Emma Goldman  (prominent Lithuanian-American anarchist) 1916

Trans (or transgender) is a term for people whose gender identity and gender expression are different from the sex assigned to them at birth. Trans people have a history of receiving bigoted responses from some sections of the left, of the lesbian and gay community and some strands of feminism. One attack on transgender people has been based on the idea that trans people, by “changing gender”, reinforce existing rigid gender roles. Moving across borders of perceived gender does not reinforce existing gender-roles, any more than migration across borders of nation states reinforces the system of nation states. Many trans people are actively involved in fighting current, sexist gender stereotypes.

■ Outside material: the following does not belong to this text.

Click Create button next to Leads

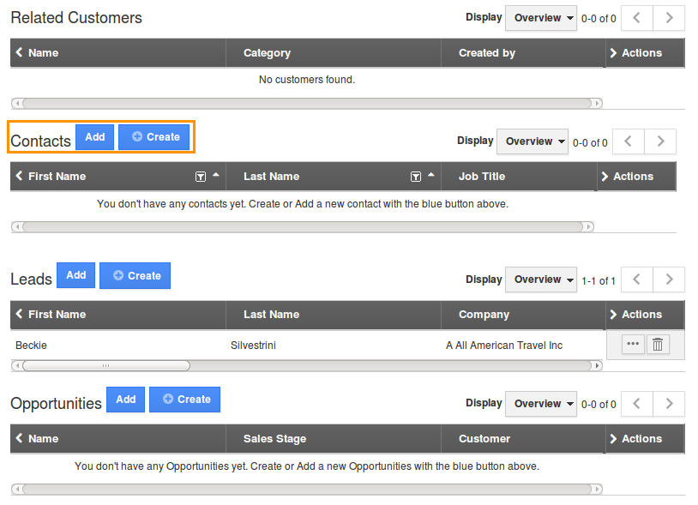[x=135, y=276]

Anarchists believe that we will not achieve an equal society by ignoring issues such as racism, sexism, homophobia and transphobia or by pretending that they will automatically be resolved by revolution. We do not tell minorities to wait until after the revolution for their demands to be met. We see class as the central and fundamental form of oppression, but we do not see it as the only form of unacceptable hierarchy and we do not see it as possible to separate class issues from those of gender, sexuality, race or sex. Trans liberation is a class issue. Wealthy trans people can, for example, afford private surgery, use private transport and choose where they live, thus avoiding potentially dangerous situations. We see means and ends as intrinsically linked, and so a revolutionary movement that does not actively oppose transphobia will merely end up replicating the same oppressions that exist under capitalism.

Anarchism is a form of socialism, which believes in individual freedom as well as collective organising. The right of each person to make decisions about what happens to their body and to express their gender in ways that are right for them as an individual are a fundamental part of that freedom. We support the right of oppressed groups of people to organise themselves autonomously for their own liberation and we believe that such groups have the right to ask for and receive solidarity from the rest of the working class. Transphobia, like homophobia, sexism and racism, serve the interests of the ruling class, by dividing us against each other. 

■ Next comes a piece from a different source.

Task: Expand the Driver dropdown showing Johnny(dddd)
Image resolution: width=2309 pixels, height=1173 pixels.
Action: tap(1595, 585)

Recently, trans people have made huge progress in fighting for their liberation, and almost all major lesbian and gay organisations have become lesbian, gay, bisexual and transgender (LGBT) organisations. Trans people’s inclusion in those organisations has not been an easy battle though, despite the fact that transgender people (notably Sylvia Rivera) have been prominent in fighting for queer liberation, including in the Stonewall riots. One reason LGB organisations were reluctant to accept trans people was that they saw them as an obstacle to gaining respectability and becoming assimilated into mainstream capitalist society. Trans people are sometimes more visibly queer than lesbian and gay men, and in modern gay male culture, especially, there is an emphasis on gaining acceptance from straight people by being as traditionally masculine as possible.

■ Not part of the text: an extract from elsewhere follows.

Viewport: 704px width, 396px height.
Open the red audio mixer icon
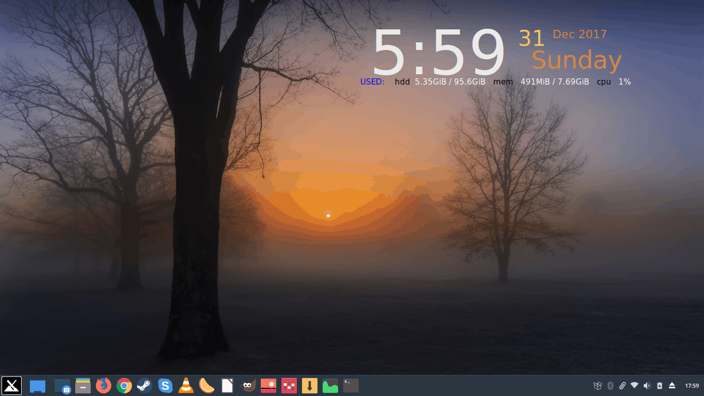[289, 385]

Transgender people still face serious discrimination in jobs and housing. Trans people’s actual (chosen) gender is not recognised legally in Ireland, while 17 European countries demand forcible sterilisation of transgender people before granting legal recognition. Those trans people who do choose gender-realignment surgery are unable to access it in Ireland and have to travel to the UK. However not all trans people choose to undergo surgery and this does not make their gender identification any less legitimate. It is important to avoid reducing gender to a question of what genitals a person has. Persecution of minorities tends to increase in economic downturns and 539 trans people were murdered in Europe between 2008 and 2010. Transphobia must be fought wherever and in whatever form it appears. As anarchists, who do not practice electoralism, we are able to take a principled stand on unpopular issues, without worrying about it losing votes, and, as a result, we have a particular responsibility to take those stands.